Possible in the grand scheme, perhaps. But a lot to put on one collection of 39 looks. The result was a journey that lost its way. Karan titled the collection “Sensual. Soulful. Sculptural.” Check and check, on the bookend adjectives. At its best, the clothes radiated Karan’s sexy, body-centric allure that has become increasingly artful over the years. Time and again she draped, twisted and slashed her beloved jerseys to perfection in fabulous dresses. Similarly, there were beautifully sculpted coats, sometimes worn under capelets for extra dash.

But “soulful?” The expression of spirituality via layered shearlings and warrior-woman slashed leathers is a questionable enterprise from the start.
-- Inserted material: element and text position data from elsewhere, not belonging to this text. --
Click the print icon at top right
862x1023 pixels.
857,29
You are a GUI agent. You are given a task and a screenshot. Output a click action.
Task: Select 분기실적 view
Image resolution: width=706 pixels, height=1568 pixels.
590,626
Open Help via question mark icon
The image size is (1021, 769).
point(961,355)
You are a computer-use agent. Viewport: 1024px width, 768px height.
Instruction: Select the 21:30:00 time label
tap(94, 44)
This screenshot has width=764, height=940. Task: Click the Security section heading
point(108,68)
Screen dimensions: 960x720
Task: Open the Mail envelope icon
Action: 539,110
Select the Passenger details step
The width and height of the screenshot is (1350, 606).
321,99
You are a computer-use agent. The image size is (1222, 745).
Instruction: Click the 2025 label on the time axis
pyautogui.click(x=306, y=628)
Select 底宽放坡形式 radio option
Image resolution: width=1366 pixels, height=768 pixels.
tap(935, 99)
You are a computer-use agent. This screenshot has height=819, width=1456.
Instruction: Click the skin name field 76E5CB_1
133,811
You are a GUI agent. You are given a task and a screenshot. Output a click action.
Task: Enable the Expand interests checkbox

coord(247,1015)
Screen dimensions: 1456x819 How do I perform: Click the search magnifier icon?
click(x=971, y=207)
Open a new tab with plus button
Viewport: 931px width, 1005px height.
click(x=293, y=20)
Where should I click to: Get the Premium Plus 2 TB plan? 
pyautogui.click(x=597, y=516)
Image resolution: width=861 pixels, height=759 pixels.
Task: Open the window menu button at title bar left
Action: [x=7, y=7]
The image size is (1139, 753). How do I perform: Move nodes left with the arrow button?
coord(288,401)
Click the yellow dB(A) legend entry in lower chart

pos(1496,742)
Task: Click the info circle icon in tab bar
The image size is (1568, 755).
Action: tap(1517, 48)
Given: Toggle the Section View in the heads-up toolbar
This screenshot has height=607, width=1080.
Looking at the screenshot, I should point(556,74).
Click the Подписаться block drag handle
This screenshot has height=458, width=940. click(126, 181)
But even if you accept the premise and run with it (assuming the “it” reflects the more artisinal end of the show’s range), this time out, it wasn’t pretty. The mangy heft of a shag sweater, an evening dress with a bodice of “eroded snakeskin” embroidery or a brown leather breastplate — these came off as ponderous and kind of a downer.

Conversely, Donna also spliced wool and sheer jerseys into gowns, sometimes adding a high-drama cape or shearling cowl. While not at all vulgar, these exposed enough skin to be considered risqué — in a gloriously urbane way. So much for soulful. With apologies to another famous New Yorker’s well-known perspective, Donna should have hung more with her sinners than her saints. The sinners had much more fun. And more glamour, too.